To pay tribute to the raiders, a visible reminder of the length of the USS Hornet's flight deck was displayed from the doors of Columbia's Aeronautics Commission Hangar adjacent to an Air Force B-1 Lancer bomber, which displayed the official Doolittle Raider crest. The crest reads "Toujours au Danger" or "Always into Danger."

As hundreds of spectators gathered at the hangar April 17, four Doolittle Raiders -- Colonel Cole, retired Maj. Thomas C. Griffin, retired Lt. Col. Robert L. Hite and retired Lt. Col. Edward Saylor -- and retired Staff Sgt. David J. Thatcher passed the official Doolittle Raider crest to the aircrew of the 34th Bomb Squadron's flagship B-1.

Participating in the official passing of the crest was Brig Gen. James Kowalski, commander of Air Force Global Strike Command (Provisional), who commented on the respect that these men receive.


"President Kennedy was quoted as saying that you can tell the character of the nation not only by the men that it produces, but by the men that it honors," said General Kowalski.

For the raid 67 years ago, the Doolittle Raiders were drawn from the World War II version of the 95th, 34th, 37th and the 89th reconnaissance squadrons of the 17th Bomb Group.

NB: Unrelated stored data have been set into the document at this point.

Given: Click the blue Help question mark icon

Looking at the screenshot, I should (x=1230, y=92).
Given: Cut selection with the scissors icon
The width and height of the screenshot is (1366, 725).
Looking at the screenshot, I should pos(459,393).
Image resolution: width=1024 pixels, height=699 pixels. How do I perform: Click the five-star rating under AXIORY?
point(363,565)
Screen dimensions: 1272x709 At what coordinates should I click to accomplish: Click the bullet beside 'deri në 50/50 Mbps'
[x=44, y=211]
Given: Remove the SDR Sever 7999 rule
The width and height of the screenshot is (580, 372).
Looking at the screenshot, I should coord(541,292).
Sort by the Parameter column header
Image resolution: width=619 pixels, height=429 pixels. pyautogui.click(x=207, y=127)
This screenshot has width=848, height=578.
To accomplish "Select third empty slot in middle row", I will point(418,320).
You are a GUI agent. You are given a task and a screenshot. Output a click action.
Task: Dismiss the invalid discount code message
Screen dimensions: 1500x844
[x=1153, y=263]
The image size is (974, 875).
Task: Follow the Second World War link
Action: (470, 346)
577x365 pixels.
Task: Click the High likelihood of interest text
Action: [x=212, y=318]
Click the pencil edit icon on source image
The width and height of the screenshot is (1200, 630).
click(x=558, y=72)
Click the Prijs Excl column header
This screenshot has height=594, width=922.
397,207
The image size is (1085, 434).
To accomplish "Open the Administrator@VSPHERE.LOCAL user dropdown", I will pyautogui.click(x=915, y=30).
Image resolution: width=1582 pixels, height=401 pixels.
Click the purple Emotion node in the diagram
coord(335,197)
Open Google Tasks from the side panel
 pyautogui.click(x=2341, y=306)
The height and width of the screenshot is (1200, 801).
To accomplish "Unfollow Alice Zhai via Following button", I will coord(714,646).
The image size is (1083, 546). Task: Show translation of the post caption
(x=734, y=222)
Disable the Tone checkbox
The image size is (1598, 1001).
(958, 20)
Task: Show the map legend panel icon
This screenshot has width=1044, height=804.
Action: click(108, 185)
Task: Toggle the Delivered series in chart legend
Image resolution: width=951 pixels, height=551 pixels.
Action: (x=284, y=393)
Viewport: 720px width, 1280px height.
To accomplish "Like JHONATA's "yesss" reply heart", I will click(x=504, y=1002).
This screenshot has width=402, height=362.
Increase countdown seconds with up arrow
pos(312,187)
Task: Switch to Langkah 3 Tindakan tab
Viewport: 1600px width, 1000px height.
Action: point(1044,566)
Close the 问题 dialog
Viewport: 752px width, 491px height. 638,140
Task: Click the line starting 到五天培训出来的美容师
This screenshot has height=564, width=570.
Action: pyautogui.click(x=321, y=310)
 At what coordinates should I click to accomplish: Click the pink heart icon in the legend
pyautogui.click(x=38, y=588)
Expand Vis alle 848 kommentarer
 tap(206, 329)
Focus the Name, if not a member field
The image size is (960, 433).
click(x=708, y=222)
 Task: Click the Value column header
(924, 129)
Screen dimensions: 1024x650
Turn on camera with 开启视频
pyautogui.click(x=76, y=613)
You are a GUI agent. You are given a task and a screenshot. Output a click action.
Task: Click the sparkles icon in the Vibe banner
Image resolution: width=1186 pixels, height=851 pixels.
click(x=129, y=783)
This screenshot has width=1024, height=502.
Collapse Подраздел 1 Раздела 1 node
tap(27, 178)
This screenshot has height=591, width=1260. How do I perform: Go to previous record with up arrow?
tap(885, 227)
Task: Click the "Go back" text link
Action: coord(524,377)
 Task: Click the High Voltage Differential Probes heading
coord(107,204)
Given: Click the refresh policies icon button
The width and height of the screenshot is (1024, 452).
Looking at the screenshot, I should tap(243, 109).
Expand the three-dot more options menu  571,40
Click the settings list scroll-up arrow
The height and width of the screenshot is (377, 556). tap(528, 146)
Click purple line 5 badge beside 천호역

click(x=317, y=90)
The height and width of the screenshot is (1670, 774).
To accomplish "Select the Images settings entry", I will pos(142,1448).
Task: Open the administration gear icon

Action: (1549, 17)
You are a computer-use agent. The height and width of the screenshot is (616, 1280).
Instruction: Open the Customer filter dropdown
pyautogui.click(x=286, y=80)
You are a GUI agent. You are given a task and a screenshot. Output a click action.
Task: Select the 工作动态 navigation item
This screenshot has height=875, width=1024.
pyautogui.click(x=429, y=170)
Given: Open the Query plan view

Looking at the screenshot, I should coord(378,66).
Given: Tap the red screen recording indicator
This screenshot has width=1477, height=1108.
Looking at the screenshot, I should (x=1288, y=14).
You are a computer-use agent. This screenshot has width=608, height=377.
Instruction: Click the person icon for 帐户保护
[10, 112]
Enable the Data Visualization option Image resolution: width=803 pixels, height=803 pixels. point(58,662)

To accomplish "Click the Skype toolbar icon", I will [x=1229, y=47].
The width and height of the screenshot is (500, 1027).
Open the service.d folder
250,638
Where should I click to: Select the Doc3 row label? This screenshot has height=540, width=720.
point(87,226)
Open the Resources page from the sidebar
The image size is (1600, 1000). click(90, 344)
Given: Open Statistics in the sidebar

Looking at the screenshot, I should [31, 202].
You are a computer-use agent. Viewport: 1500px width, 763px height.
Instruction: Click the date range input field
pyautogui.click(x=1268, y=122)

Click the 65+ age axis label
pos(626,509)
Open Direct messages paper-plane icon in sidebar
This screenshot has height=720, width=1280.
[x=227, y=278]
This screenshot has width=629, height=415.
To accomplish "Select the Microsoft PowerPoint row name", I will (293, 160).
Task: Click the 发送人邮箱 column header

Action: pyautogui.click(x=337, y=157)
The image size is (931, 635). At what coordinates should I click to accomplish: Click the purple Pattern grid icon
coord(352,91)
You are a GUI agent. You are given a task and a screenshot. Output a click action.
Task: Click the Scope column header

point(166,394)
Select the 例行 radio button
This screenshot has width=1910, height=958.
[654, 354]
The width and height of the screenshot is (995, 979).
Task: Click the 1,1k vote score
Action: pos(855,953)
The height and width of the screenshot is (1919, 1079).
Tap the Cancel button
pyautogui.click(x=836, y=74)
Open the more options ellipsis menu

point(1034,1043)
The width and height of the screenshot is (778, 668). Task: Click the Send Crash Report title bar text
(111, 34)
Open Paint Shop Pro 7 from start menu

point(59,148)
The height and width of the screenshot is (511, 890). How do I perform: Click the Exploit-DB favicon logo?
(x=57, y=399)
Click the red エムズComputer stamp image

Col. Buck Shawhan, 28th Operations Group commander at Ellsworth Air Force Base, S.D., oversees the present-day 34th and the 37th bomb squadrons.

"As Airmen, we understand the significance of the original acts the Doolittle Raiders performed in World War II," said Colonel Shawhan, "and the original Doolittle Raiders were the first airmen to strike against Japan in World War II, flying their B-25 in a surprise attack against Japanese mainland."

He said while it was a different time and era, he is awed by their ability to carry out such a bold raid 67 years ago.

"When they took off, they had no idea they would ever see their families again," said Colonel Shawhan. "They had no idea what kind of impact they would have."

He said this sneak attack had a substantial impact strategically on Japan's defenses and was an uplifting moment in U.S. history.

"Zoom forward to the future, 2001, after 9/11, when the United States was attacked, people were ... wondering about our ability to defend ourselves," said Colonel Shawhan.

He added that the modern-day Doolittle Raiders were one of the first to attack against the Taliban in Afghanistan a month after Sept. 11.

U.S. Air Force Academy Cadet Helen "Meg" Wildner, granddaughter of Doolittle Raider Lt. Carl Wildner, navigator on the second B-25, will graduate from the Academy in 2010. She reflected on the importance of the raid.

"Personally, the Doolitte Raid is definitely important to our history," she said. "It was a huge morale boost. Even after Pearl Harbor, it was an encouraging fact that we could stand up for ourselves and persevere.

"When you talk to the Doolittle Raiders, they don't necessarily consider themselves these huge heroes; they were just doing their jobs," said Cadet Wildner.